## Written exercise
Rescale the data from the line that contains "Task: Click the Modified clock icon" through the line that contains "Action: [775, 120]", including both, by writing out every line in that span again. Multiply only the click coordinates in the answers by 1.7, round them to whole numbers with halves going up, and omit the pictures.

## Raw data

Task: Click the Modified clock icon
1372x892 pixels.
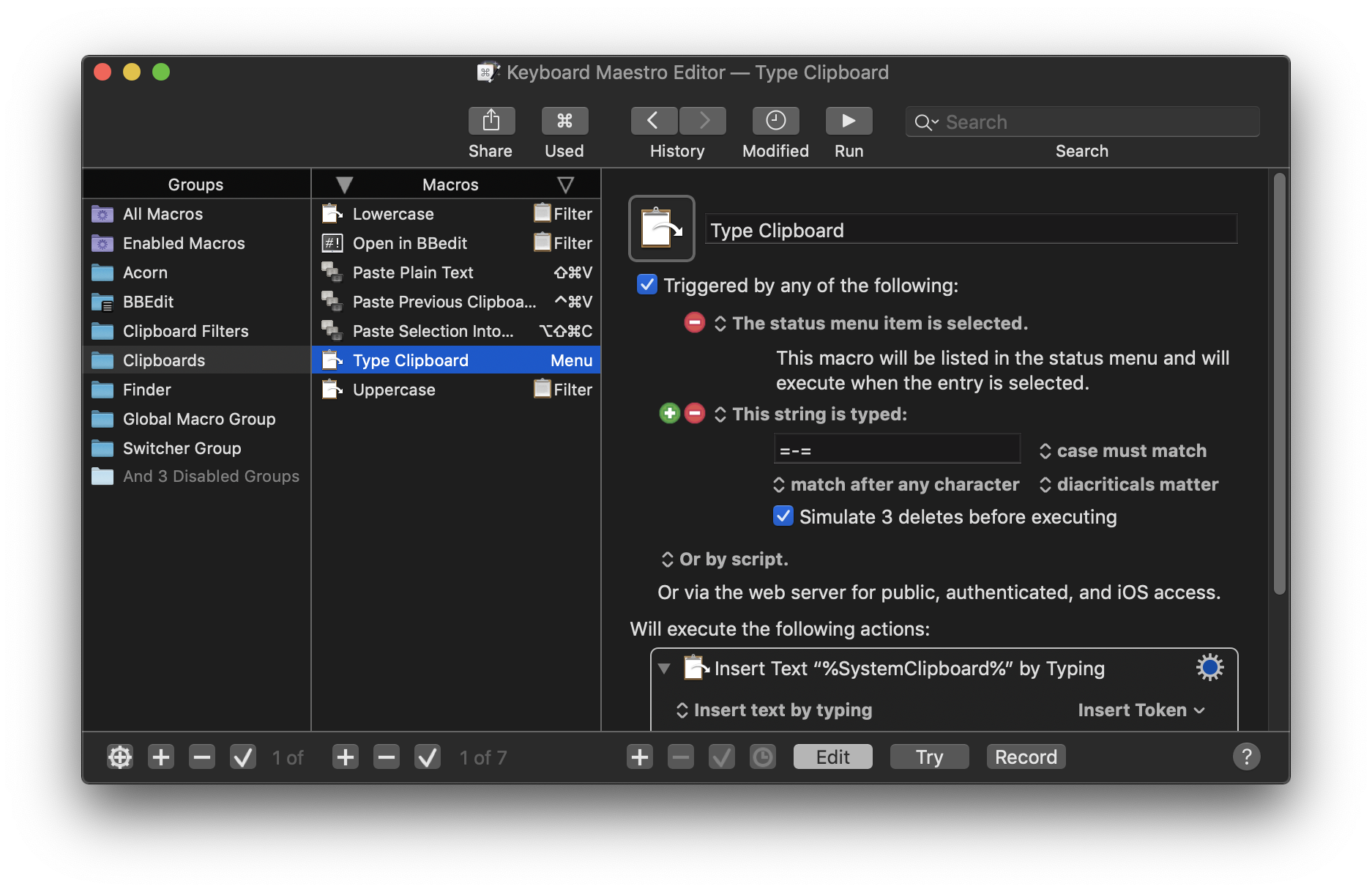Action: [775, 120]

...

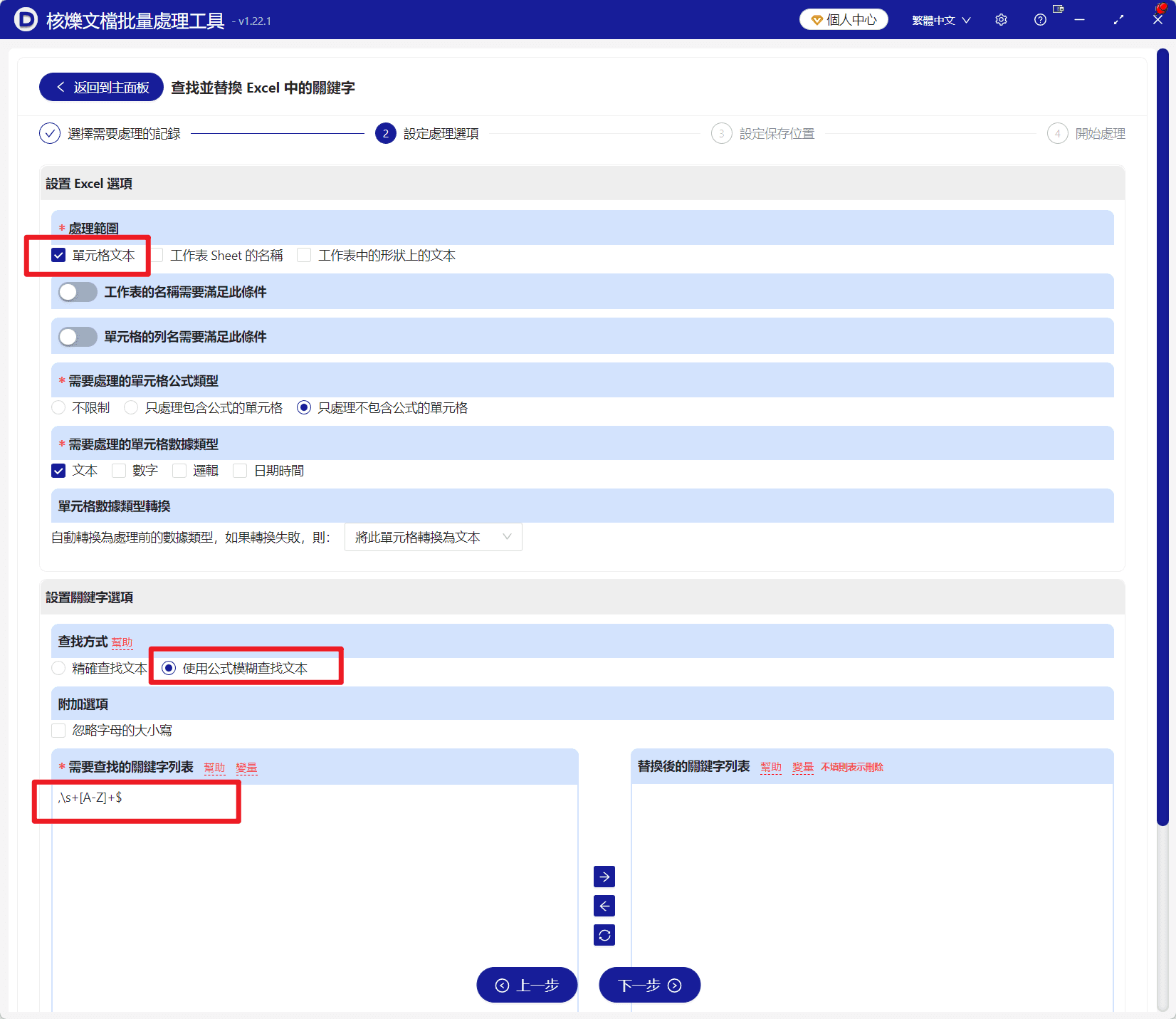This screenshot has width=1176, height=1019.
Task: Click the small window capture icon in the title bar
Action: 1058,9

---

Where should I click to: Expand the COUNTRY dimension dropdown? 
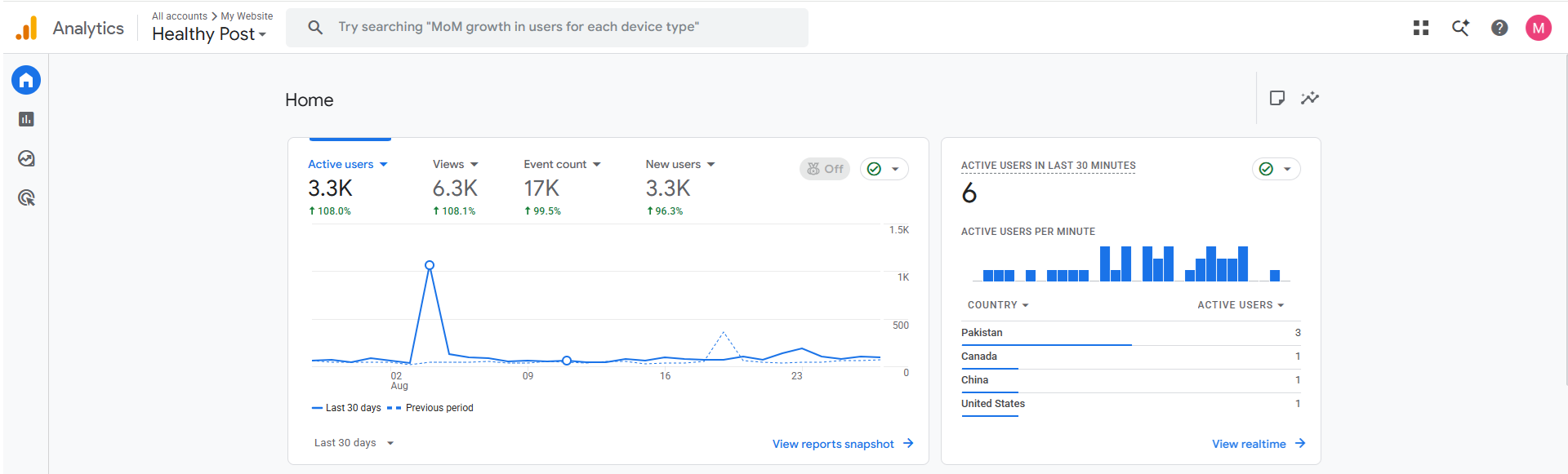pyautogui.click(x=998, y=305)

## Finished answer
Task: Click the Modified clock icon
1372x892 pixels.
Action: [1318, 204]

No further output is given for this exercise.